[Start of Attachment]

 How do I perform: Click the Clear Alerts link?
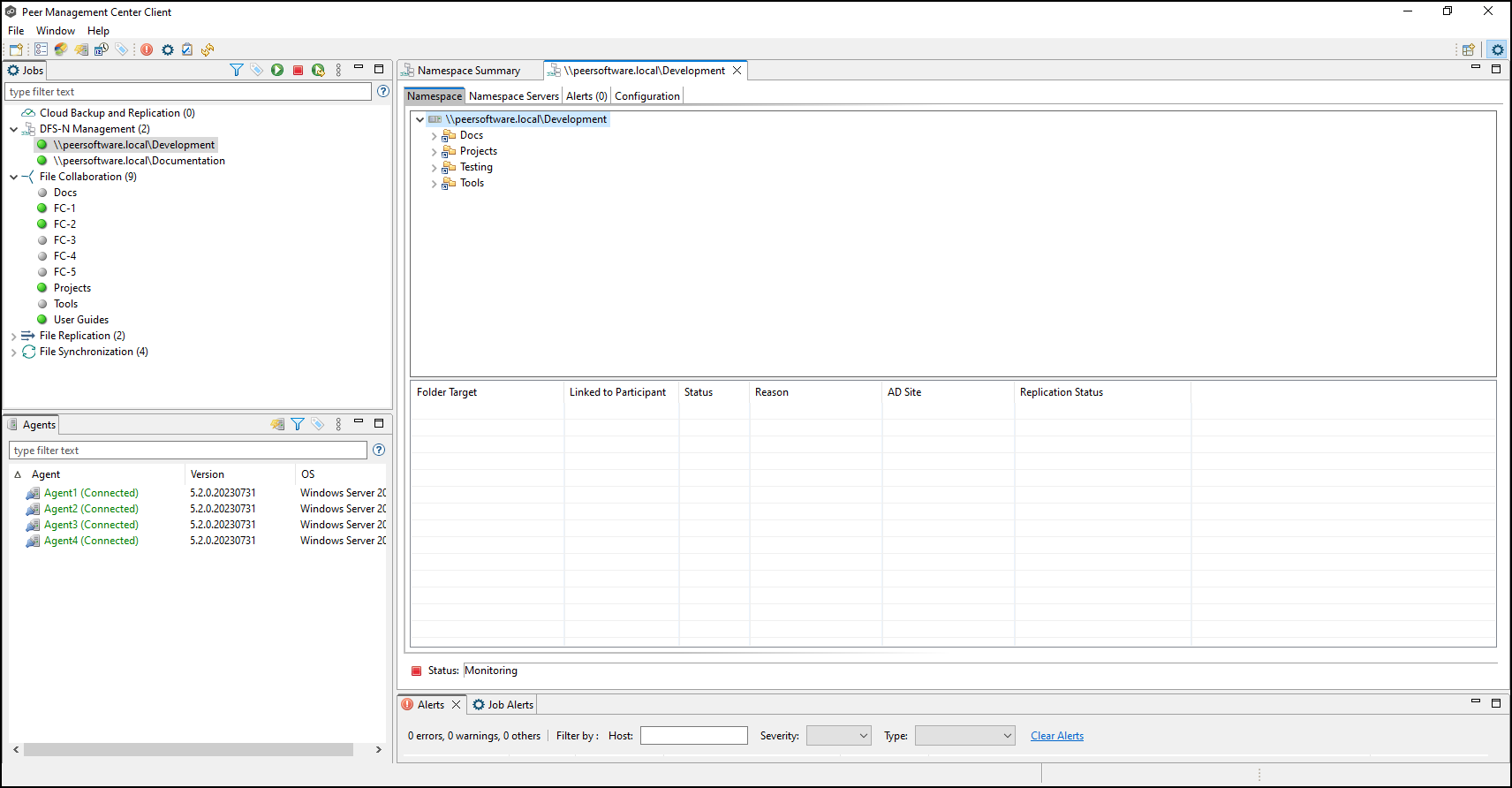click(x=1056, y=736)
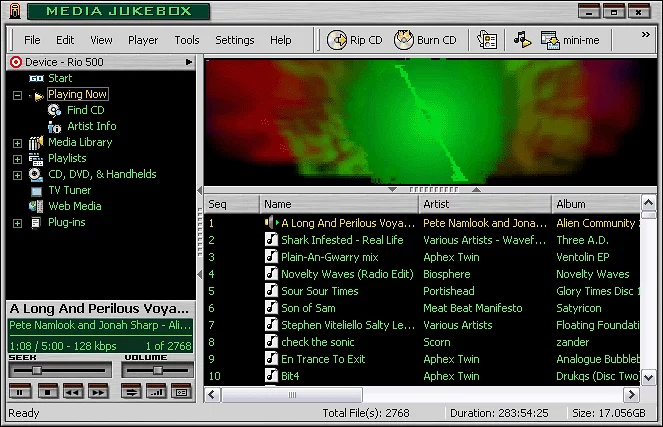
Task: Open Find CD under Playing Now
Action: (85, 110)
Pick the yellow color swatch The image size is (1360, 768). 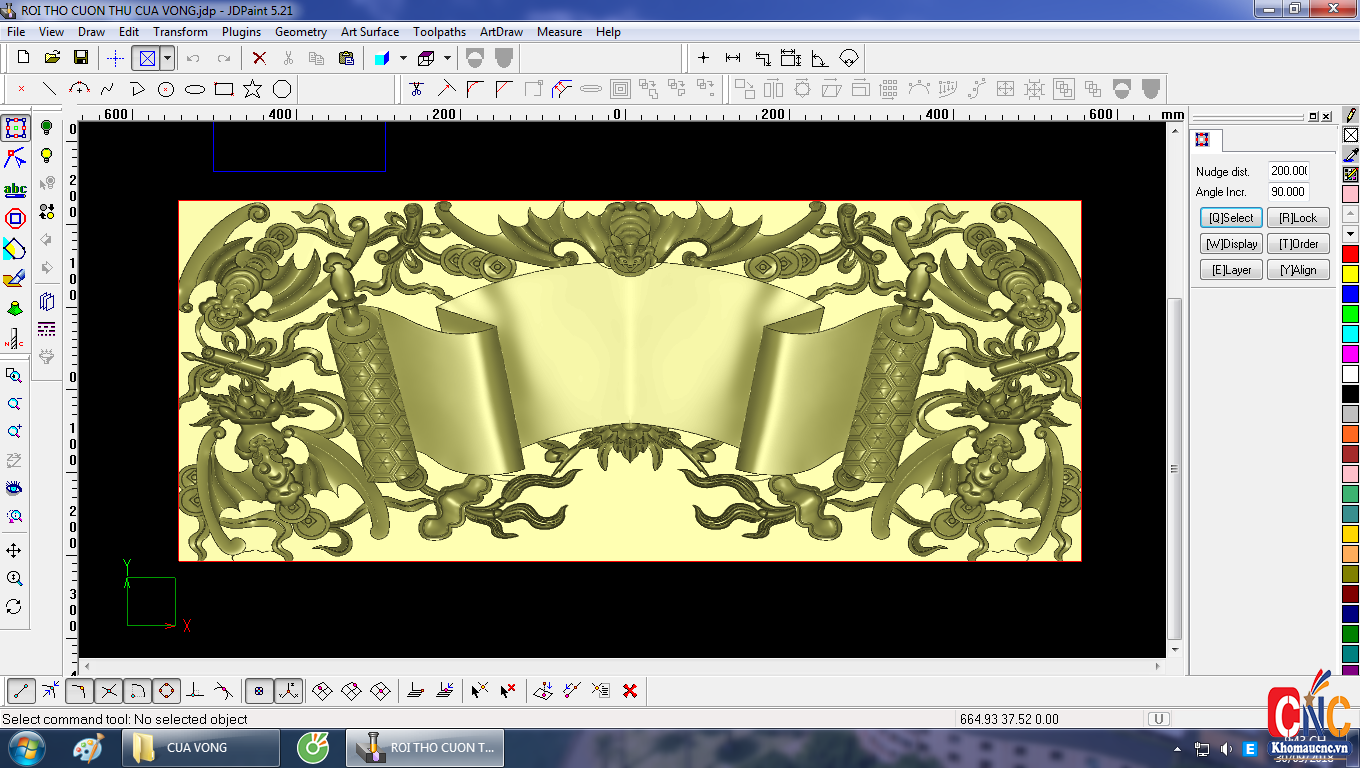click(1350, 274)
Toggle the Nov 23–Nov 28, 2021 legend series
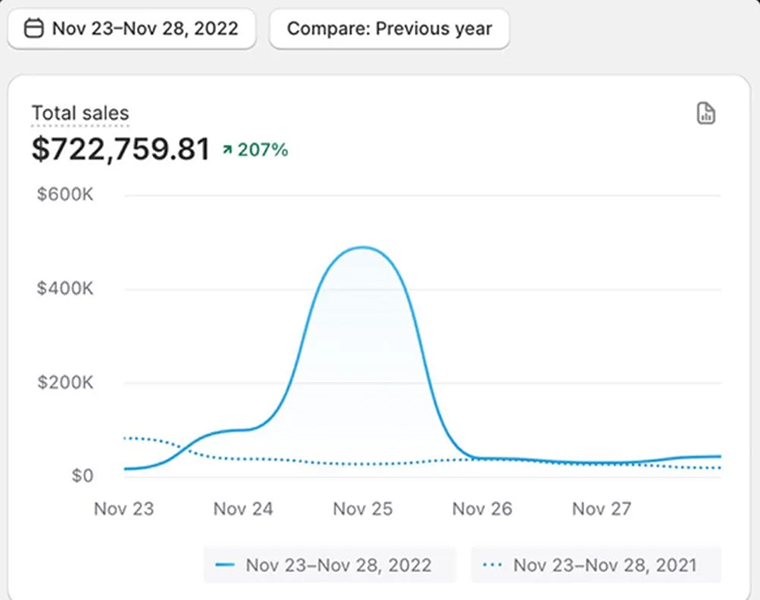760x600 pixels. tap(596, 565)
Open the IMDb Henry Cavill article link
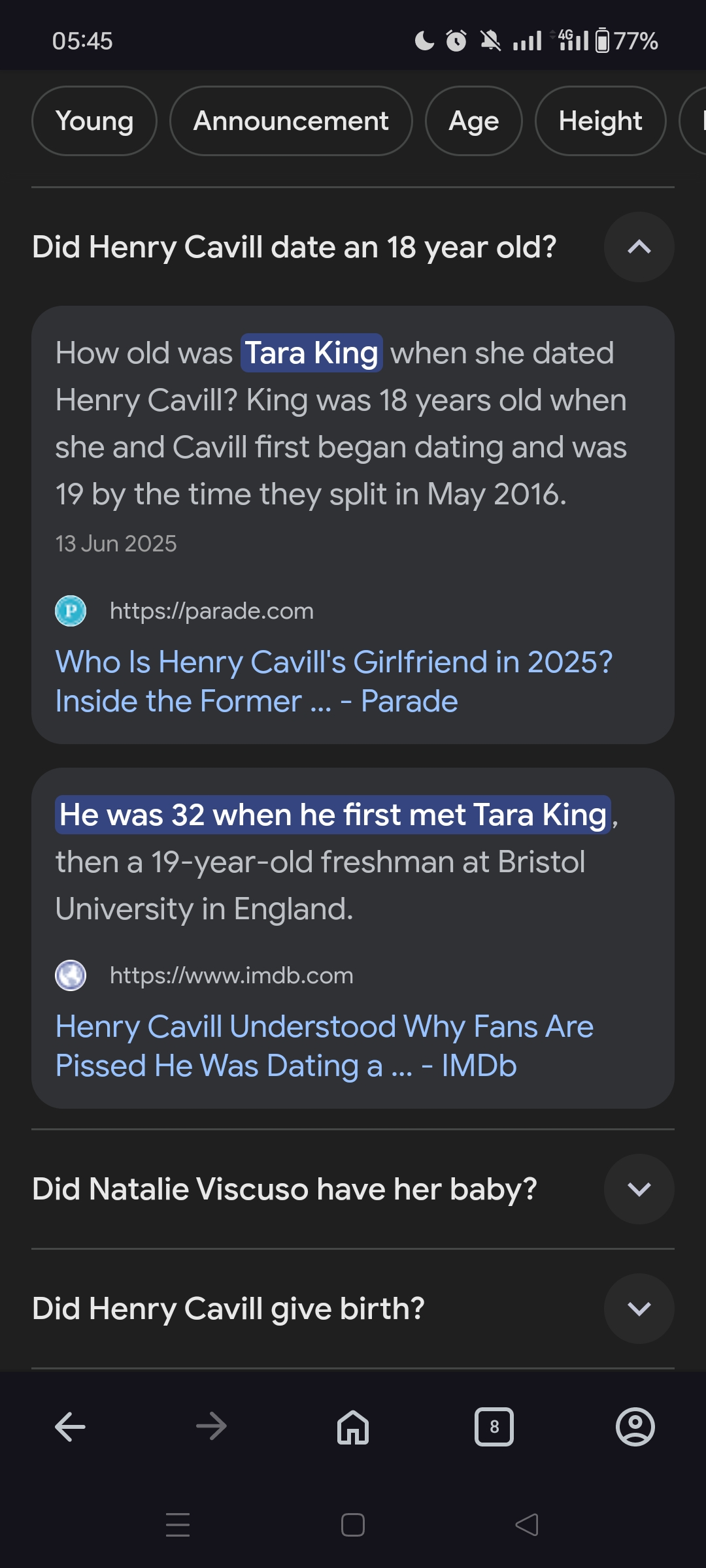706x1568 pixels. (324, 1046)
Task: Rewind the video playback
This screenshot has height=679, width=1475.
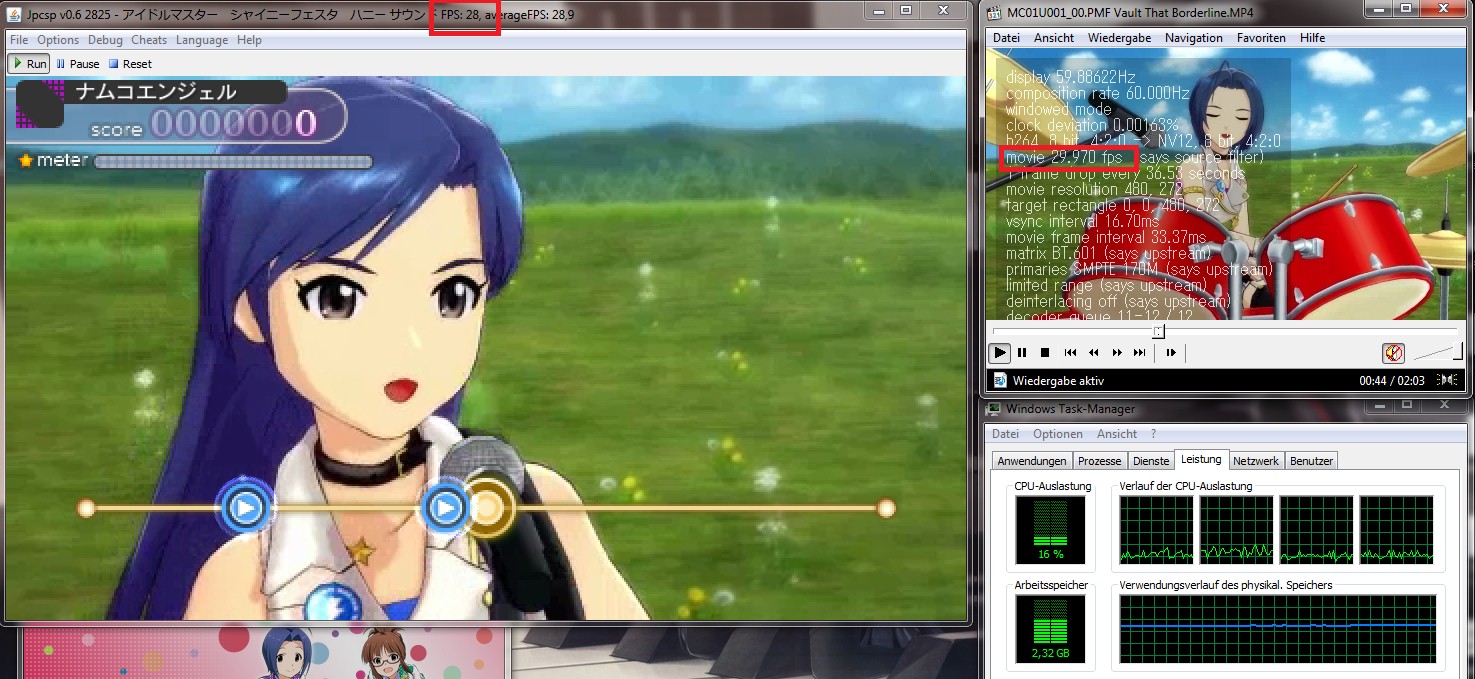Action: click(x=1093, y=353)
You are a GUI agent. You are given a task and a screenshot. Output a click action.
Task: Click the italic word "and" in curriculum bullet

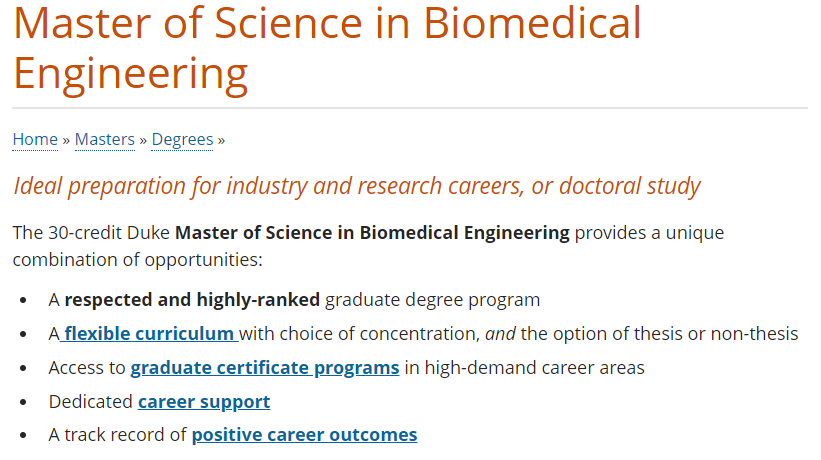[500, 334]
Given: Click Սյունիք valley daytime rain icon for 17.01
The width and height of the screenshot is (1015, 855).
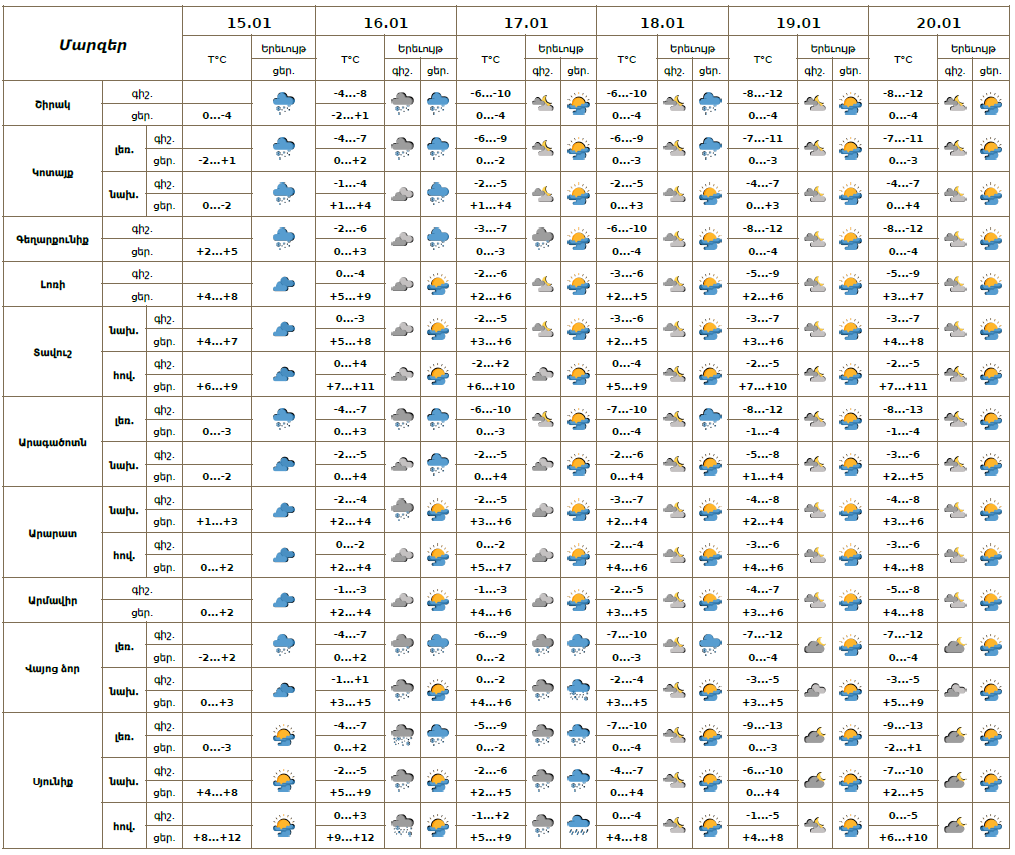Looking at the screenshot, I should 578,826.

[End of Attachment]

• Prompt: Counting the line with "You are a GUI" and the last line of the data above, transcribe those two lines and every line between them exactly, without the pictures.

• Answer area:
You are a GUI agent. You are given a task and a screenshot. Output a click action.
Task: Click the italic word "and" in curriculum bullet

[500, 334]
Given: Click Սյունիք valley daytime rain icon for 17.01
The width and height of the screenshot is (1015, 855).
Looking at the screenshot, I should 578,826.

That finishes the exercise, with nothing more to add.